In theory, this rule made sense; in practice it became an unbridled disaster for the industry. The competition to sign student-athletes is fierce and this rule became a wedge between agents who completely ignored it and those who tried to follow the law. Unfortunately for the NFLPA and their agents, since contact with a student-athlete is not prohibited by the NCAA, by and large student-athletes and institutions neither cared about nor enforced this rule.

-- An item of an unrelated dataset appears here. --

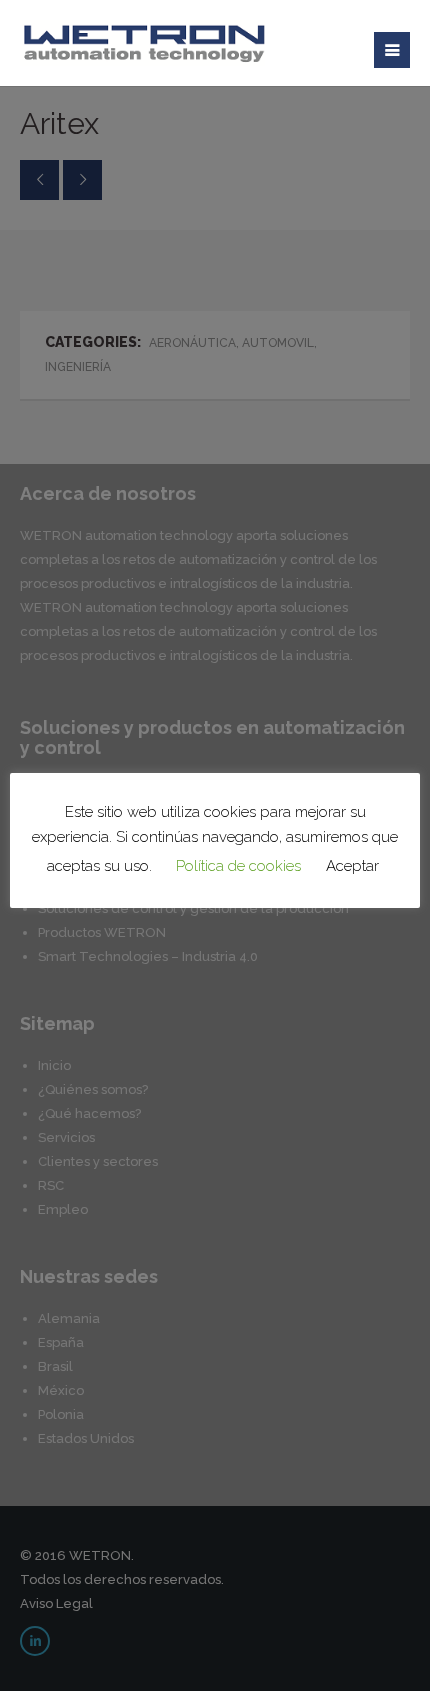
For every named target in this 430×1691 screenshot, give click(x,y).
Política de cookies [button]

The result was that agents were forced to decide between abiding by this rule or losing potential clients to their competitors who largely ignored this prohibition. Furthermore, even if agents themselves decided to follow the law, they skirted its intent by hiring runners or representatives to recruit for them. Since the NFLPA has no jurisdiction over anyone not certified by the union, the industry saw an explosion of runners who descended on college campuses across the country.
Yesterday, the NFLPA, by a vote of the player representatives, rescinded the “Junior Rule.” What this means is that schools across the country must be even more prepared to educate their student-athletes. The good news is that the game has changed from enforcement to education. The bad news, how many schools take educating student-athletes in this transition process seriously?